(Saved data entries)
------------------------------------------------------------------------

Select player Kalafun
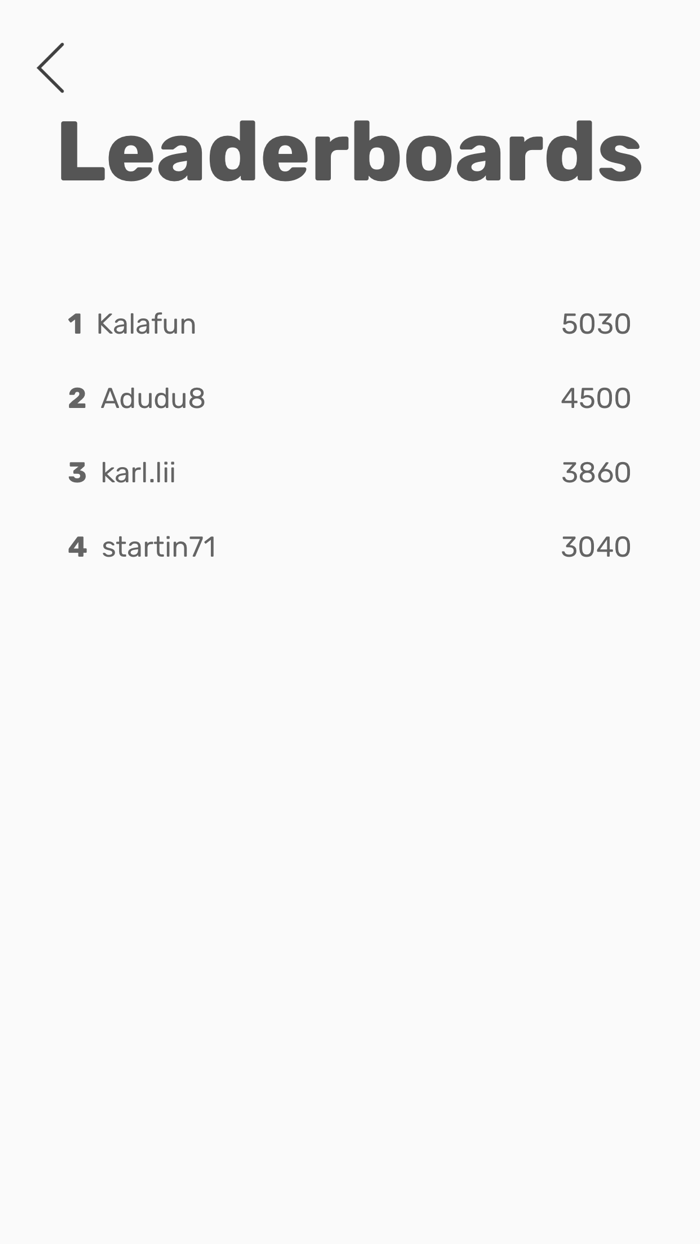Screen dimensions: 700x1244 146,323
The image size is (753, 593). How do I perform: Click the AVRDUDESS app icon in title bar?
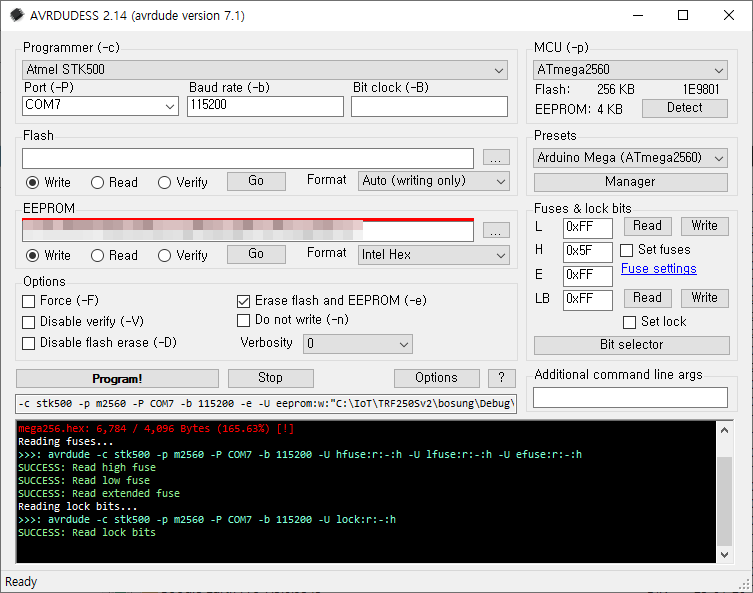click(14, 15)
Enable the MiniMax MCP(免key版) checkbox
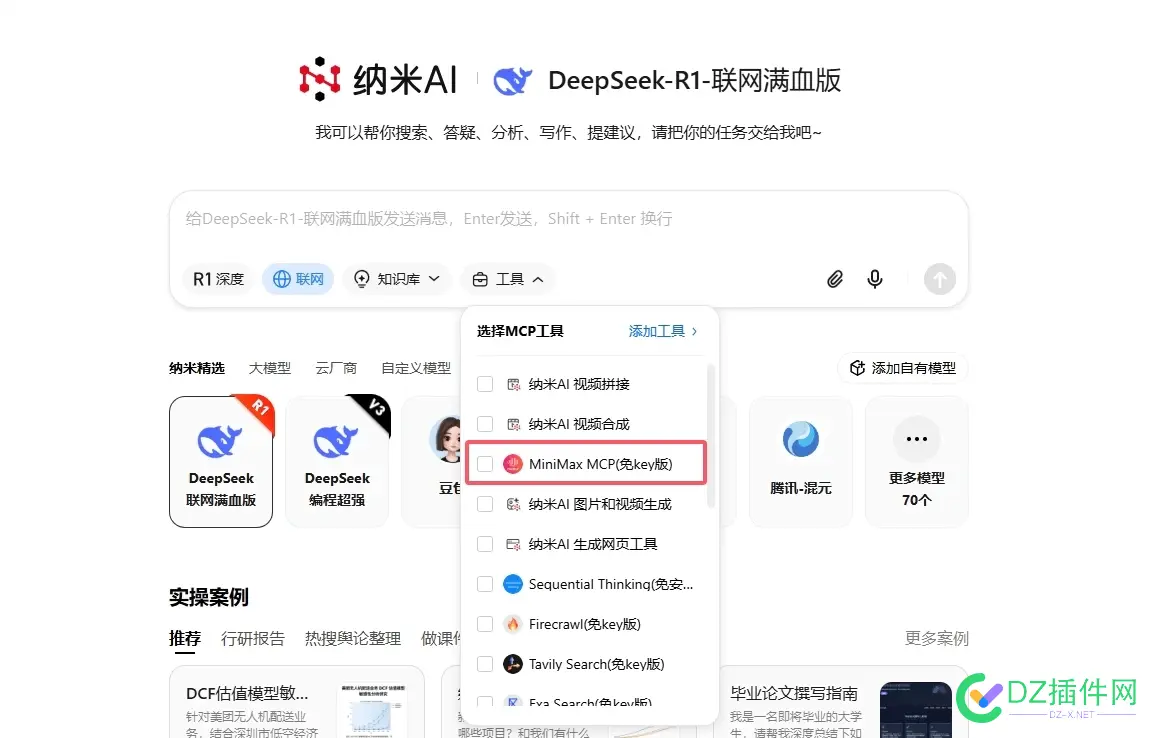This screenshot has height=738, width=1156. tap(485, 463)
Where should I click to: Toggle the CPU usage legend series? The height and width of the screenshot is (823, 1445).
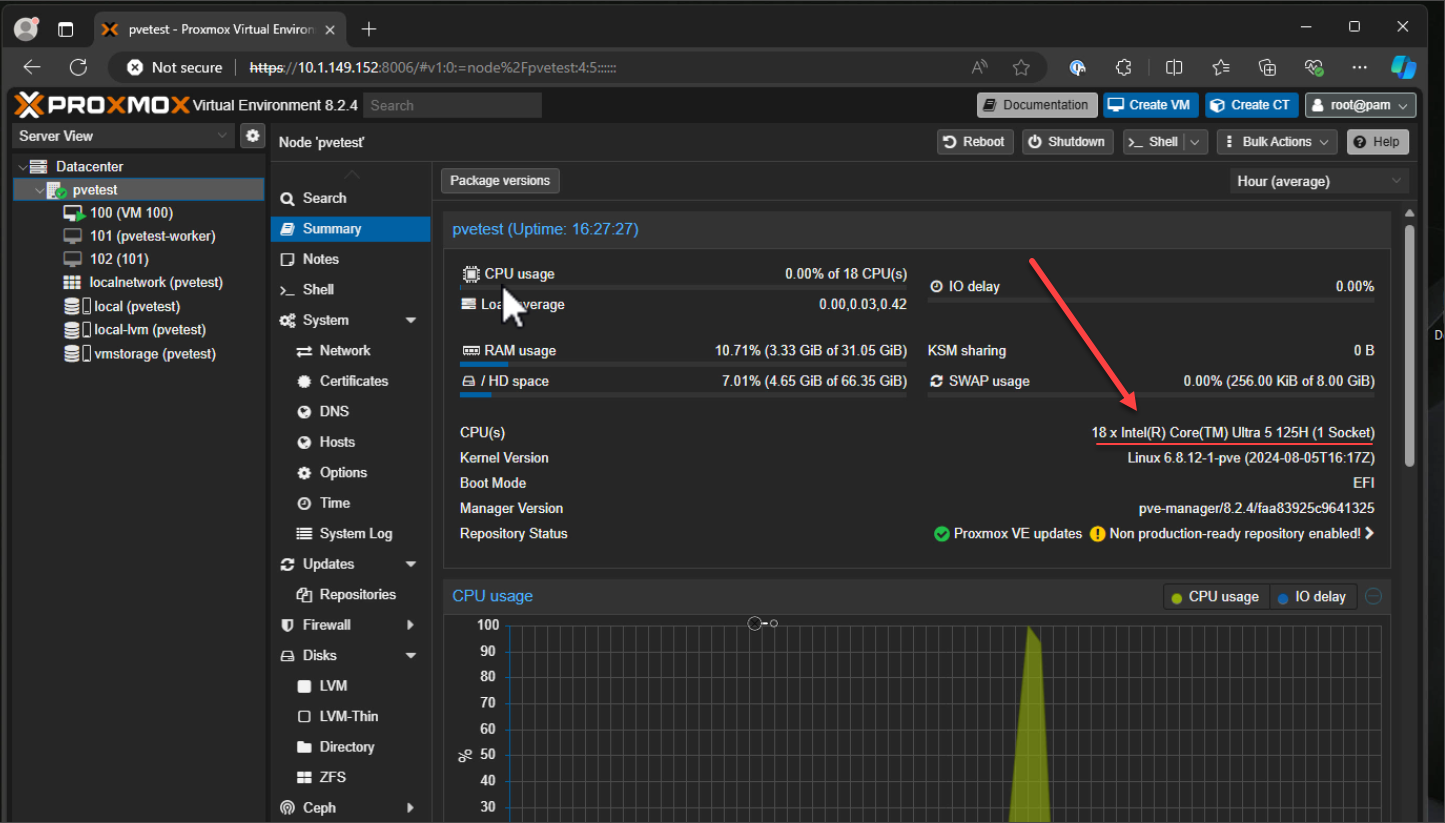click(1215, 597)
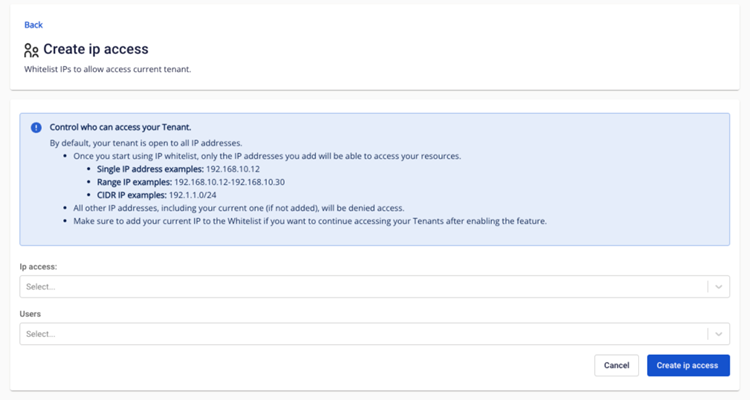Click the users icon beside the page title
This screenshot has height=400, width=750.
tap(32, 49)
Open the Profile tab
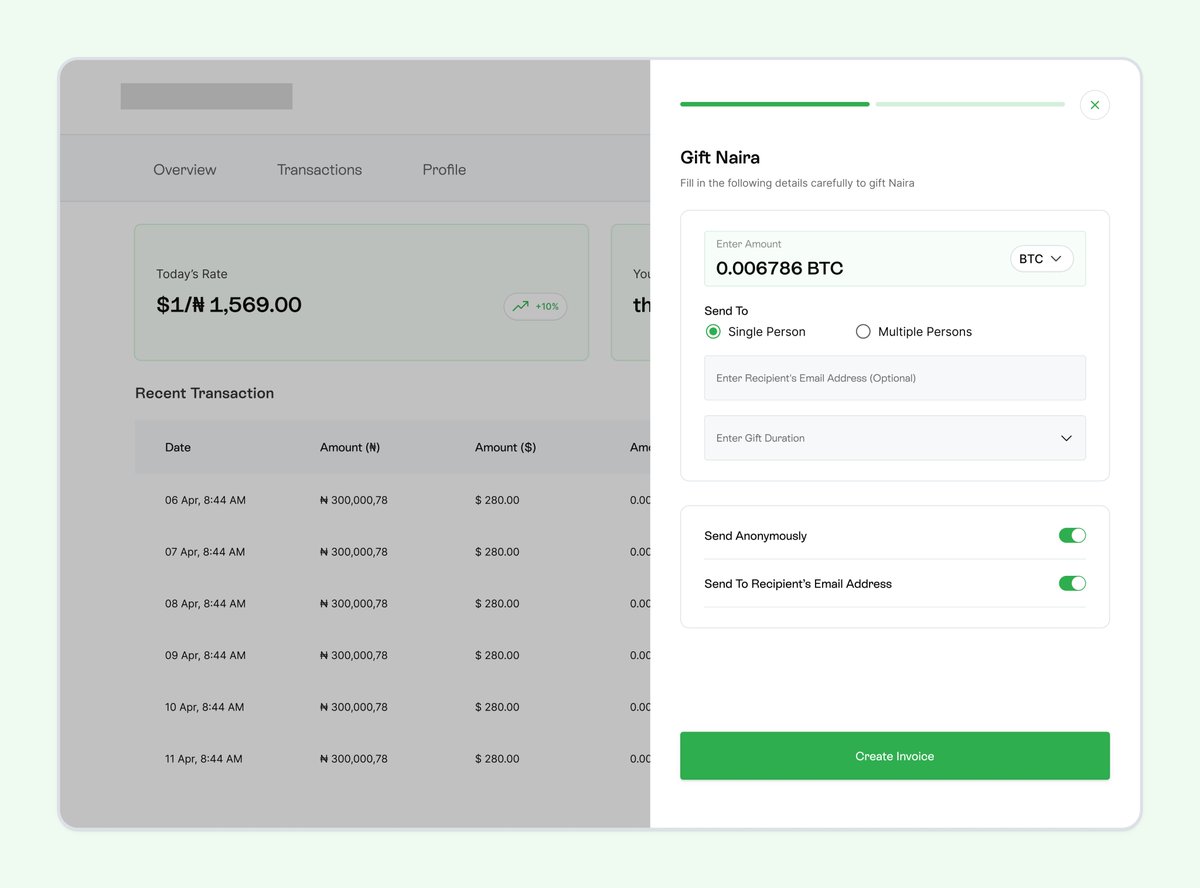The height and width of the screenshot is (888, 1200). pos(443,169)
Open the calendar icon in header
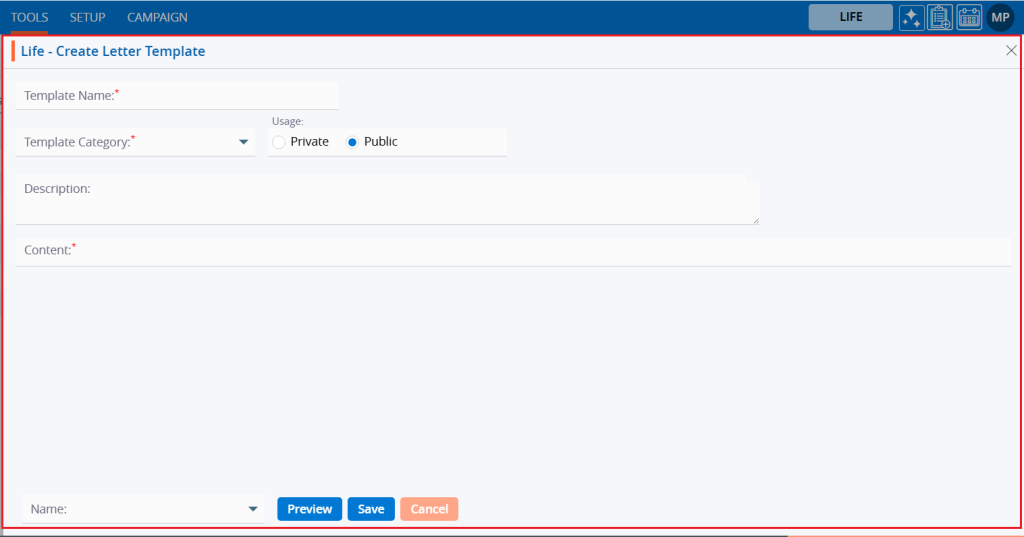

------------------------------------------------------------------------

#### Your assignment
Nothing but the lines from the one holding "Where should I" through the last line of the entries should be written out, exactly and inclusively, minus the pictures.

#### Output
Where should I click to: Toggle the CPU usage legend series? The height and width of the screenshot is (823, 1445).
click(1215, 597)
Click the users icon beside the page title
This screenshot has height=400, width=750.
tap(32, 49)
Open the Profile tab
The height and width of the screenshot is (888, 1200). pos(443,169)
Open the calendar icon in header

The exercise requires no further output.